* _Task_
Recast every line of the material below as a JSON list of strings, one string per line, leaving out blank lines.

* _Stored data_
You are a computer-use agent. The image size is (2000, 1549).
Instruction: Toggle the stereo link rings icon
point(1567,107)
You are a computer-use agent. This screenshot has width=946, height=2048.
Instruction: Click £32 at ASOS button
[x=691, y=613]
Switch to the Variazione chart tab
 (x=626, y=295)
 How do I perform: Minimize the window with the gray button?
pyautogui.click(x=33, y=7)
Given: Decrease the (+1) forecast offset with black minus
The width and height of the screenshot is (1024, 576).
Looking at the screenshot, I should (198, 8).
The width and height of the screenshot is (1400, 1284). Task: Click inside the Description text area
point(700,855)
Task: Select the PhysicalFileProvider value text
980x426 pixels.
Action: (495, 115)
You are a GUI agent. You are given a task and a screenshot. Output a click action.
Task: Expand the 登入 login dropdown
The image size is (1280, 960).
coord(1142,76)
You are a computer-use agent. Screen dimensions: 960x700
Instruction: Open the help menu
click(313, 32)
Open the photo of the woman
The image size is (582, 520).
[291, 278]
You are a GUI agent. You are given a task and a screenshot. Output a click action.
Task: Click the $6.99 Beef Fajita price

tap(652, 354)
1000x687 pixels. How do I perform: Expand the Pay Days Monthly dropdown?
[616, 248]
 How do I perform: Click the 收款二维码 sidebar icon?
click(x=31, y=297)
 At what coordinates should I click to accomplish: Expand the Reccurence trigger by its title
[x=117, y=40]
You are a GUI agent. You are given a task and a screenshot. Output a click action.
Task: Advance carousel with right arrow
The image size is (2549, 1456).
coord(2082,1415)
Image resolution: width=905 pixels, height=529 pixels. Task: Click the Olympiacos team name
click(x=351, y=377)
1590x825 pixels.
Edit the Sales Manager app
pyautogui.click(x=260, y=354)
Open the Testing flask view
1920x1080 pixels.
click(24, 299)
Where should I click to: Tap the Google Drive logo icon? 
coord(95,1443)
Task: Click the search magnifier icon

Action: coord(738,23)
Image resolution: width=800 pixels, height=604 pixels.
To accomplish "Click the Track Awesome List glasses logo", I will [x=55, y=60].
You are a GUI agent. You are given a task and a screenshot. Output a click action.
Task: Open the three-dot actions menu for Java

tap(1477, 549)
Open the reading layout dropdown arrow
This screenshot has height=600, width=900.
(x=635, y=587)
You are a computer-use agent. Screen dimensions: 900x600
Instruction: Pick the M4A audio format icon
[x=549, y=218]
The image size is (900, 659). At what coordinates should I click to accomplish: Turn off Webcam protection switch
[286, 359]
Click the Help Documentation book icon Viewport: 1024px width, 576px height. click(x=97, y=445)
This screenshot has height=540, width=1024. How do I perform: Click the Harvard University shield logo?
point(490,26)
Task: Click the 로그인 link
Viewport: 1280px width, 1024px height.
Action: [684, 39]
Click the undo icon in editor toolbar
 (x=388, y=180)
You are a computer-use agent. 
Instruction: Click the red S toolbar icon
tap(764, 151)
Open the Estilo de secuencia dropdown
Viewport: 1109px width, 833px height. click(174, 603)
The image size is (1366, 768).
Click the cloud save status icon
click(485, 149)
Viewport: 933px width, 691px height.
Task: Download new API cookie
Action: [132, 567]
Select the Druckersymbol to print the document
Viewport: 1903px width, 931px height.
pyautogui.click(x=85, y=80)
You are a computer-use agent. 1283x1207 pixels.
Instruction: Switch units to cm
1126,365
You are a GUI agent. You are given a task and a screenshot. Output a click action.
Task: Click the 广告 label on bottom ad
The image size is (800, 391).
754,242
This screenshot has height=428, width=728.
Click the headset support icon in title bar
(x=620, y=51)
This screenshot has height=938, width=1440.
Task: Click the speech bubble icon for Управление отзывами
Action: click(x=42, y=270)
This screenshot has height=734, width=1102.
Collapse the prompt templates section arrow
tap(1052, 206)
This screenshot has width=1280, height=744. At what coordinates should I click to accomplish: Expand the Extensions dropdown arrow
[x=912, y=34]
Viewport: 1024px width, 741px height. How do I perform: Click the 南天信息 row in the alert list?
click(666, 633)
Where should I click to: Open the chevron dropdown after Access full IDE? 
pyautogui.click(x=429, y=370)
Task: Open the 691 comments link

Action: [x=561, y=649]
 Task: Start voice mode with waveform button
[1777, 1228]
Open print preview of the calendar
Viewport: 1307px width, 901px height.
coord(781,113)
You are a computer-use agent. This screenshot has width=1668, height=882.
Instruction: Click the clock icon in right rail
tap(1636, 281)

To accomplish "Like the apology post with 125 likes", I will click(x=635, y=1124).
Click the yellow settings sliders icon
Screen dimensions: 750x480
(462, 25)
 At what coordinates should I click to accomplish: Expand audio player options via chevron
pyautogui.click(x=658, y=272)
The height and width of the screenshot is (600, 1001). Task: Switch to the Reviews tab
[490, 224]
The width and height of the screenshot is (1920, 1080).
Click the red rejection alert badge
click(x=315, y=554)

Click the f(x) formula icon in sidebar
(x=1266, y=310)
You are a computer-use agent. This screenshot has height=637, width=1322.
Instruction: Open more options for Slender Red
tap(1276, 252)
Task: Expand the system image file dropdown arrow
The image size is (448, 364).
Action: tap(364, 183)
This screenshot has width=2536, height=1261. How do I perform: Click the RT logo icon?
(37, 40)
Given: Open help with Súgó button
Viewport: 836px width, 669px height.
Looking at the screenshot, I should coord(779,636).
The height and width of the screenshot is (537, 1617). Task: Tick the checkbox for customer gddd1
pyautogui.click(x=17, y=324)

* _Exercise solution_
[
  "You are a computer-use agent. The image size is (2000, 1549).",
  "Instruction: Toggle the stereo link rings icon",
  "point(1567,107)",
  "You are a computer-use agent. This screenshot has width=946, height=2048.",
  "Instruction: Click £32 at ASOS button",
  "[x=691, y=613]",
  "Switch to the Variazione chart tab",
  " (x=626, y=295)",
  " How do I perform: Minimize the window with the gray button?",
  "pyautogui.click(x=33, y=7)",
  "Given: Decrease the (+1) forecast offset with black minus",
  "The width and height of the screenshot is (1024, 576).",
  "Looking at the screenshot, I should (198, 8).",
  "The width and height of the screenshot is (1400, 1284). Task: Click inside the Description text area",
  "point(700,855)",
  "Task: Select the PhysicalFileProvider value text",
  "980x426 pixels.",
  "Action: (495, 115)",
  "You are a GUI agent. You are given a task and a screenshot. Output a click action.",
  "Task: Expand the 登入 login dropdown",
  "The image size is (1280, 960).",
  "coord(1142,76)",
  "You are a computer-use agent. Screen dimensions: 960x700",
  "Instruction: Open the help menu",
  "click(313, 32)",
  "Open the photo of the woman",
  "The image size is (582, 520).",
  "[291, 278]",
  "You are a GUI agent. You are given a task and a screenshot. Output a click action.",
  "Task: Click the $6.99 Beef Fajita price",
  "tap(652, 354)",
  "1000x687 pixels. How do I perform: Expand the Pay Days Monthly dropdown?",
  "[616, 248]",
  " How do I perform: Click the 收款二维码 sidebar icon?",
  "click(x=31, y=297)",
  " At what coordinates should I click to accomplish: Expand the Reccurence trigger by its title",
  "[x=117, y=40]",
  "You are a GUI agent. You are given a task and a screenshot. Output a click action.",
  "Task: Advance carousel with right arrow",
  "The image size is (2549, 1456).",
  "coord(2082,1415)",
  "Image resolution: width=905 pixels, height=529 pixels. Task: Click the Olympiacos team name",
  "click(x=351, y=377)",
  "1590x825 pixels.",
  "Edit the Sales Manager app",
  "pyautogui.click(x=260, y=354)",
  "Open the Testing flask view",
  "1920x1080 pixels.",
  "click(24, 299)",
  "Where should I click to: Tap the Google Drive logo icon? ",
  "coord(95,1443)",
  "Task: Click the search magnifier icon",
  "Action: coord(738,23)",
  "Image resolution: width=800 pixels, height=604 pixels.",
  "To accomplish \"Click the Track Awesome List glasses logo\", I will [x=55, y=60].",
  "You are a GUI agent. You are given a task and a screenshot. Output a click action.",
  "Task: Open the three-dot actions menu for Java",
  "tap(1477, 549)",
  "Open the reading layout dropdown arrow",
  "This screenshot has height=600, width=900.",
  "(x=635, y=587)",
  "You are a computer-use agent. Screen dimensions: 900x600",
  "Instruction: Pick the M4A audio format icon",
  "[x=549, y=218]",
  "The image size is (900, 659). At what coordinates should I click to accomplish: Turn off Webcam protection switch",
  "[286, 359]",
  "Click the Help Documentation book icon Viewport: 1024px width, 576px height. click(x=97, y=445)",
  "This screenshot has height=540, width=1024. How do I perform: Click the Harvard University shield logo?",
  "point(490,26)",
  "Task: Click the 로그인 link",
  "Viewport: 1280px width, 1024px height.",
  "Action: [684, 39]",
  "Click the undo icon in editor toolbar",
  " (x=388, y=180)",
  "You are a computer-use agent. ",
  "Instruction: Click the red S toolbar icon",
  "tap(764, 151)",
  "Open the Estilo de secuencia dropdown",
  "Viewport: 1109px width, 833px height. click(174, 603)",
  "The image size is (1366, 768).",
  "Click the cloud save status icon",
  "click(485, 149)",
  "Viewport: 933px width, 691px height.",
  "Task: Download new API cookie",
  "Action: [132, 567]",
  "Select the Druckersymbol to print the document",
  "Viewport: 1903px width, 931px height.",
  "pyautogui.click(x=85, y=80)",
  "You are a computer-use agent. 1283x1207 pixels.",
  "Instruction: Switch units to cm",
  "1126,365",
  "You are a GUI agent. You are given a task and a screenshot. Output a click action.",
  "Task: Click the 广告 label on bottom ad",
  "The image size is (800, 391).",
  "754,242",
  "This screenshot has height=428, width=728.",
  "Click the headset support icon in title bar",
  "(x=620, y=51)",
  "This screenshot has height=938, width=1440.",
  "Task: Click the speech bubble icon for Управление отзывами",
  "Action: click(x=42, y=270)",
  "This screenshot has height=734, width=1102.",
  "Collapse the prompt templates section arrow",
  "tap(1052, 206)",
  "This screenshot has width=1280, height=744. At what coordinates should I click to accomplish: Expand the Extensions dropdown arrow",
  "[x=912, y=34]",
  "Viewport: 1024px width, 741px height. How do I perform: Click the 南天信息 row in the alert list?",
  "click(666, 633)",
  "Where should I click to: Open the chevron dropdown after Access full IDE? ",
  "pyautogui.click(x=429, y=370)",
  "Task: Open the 691 comments link",
  "Action: [x=561, y=649]",
  " Task: Start voice mode with waveform button",
  "[1777, 1228]",
  "Open print preview of the calendar",
  "Viewport: 1307px width, 901px height.",
  "coord(781,113)",
  "You are a computer-use agent. This screenshot has width=1668, height=882.",
  "Instruction: Click the clock icon in right rail",
  "tap(1636, 281)",
  "To accomplish \"Like the apology post with 125 likes\", I will click(x=635, y=1124).",
  "Click the yellow settings sliders icon",
  "Screen dimensions: 750x480",
  "(462, 25)",
  " At what coordinates should I click to accomplish: Expand audio player options via chevron",
  "pyautogui.click(x=658, y=272)",
  "The height and width of the screenshot is (600, 1001). Task: Switch to the Reviews tab",
  "[490, 224]",
  "The width and height of the screenshot is (1920, 1080).",
  "Click the red rejection alert badge",
  "click(x=315, y=554)",
  "Click the f(x) formula icon in sidebar",
  "(x=1266, y=310)",
  "You are a computer-use agent. This screenshot has height=637, width=1322.",
  "Instruction: Open more options for Slender Red",
  "tap(1276, 252)",
  "Task: Expand the system image file dropdown arrow",
  "The image size is (448, 364).",
  "Action: tap(364, 183)",
  "This screenshot has width=2536, height=1261. How do I perform: Click the RT logo icon?",
  "(37, 40)",
  "Given: Open help with Súgó button",
  "Viewport: 836px width, 669px height.",
  "Looking at the screenshot, I should coord(779,636).",
  "The height and width of the screenshot is (537, 1617). Task: Tick the checkbox for customer gddd1",
  "pyautogui.click(x=17, y=324)"
]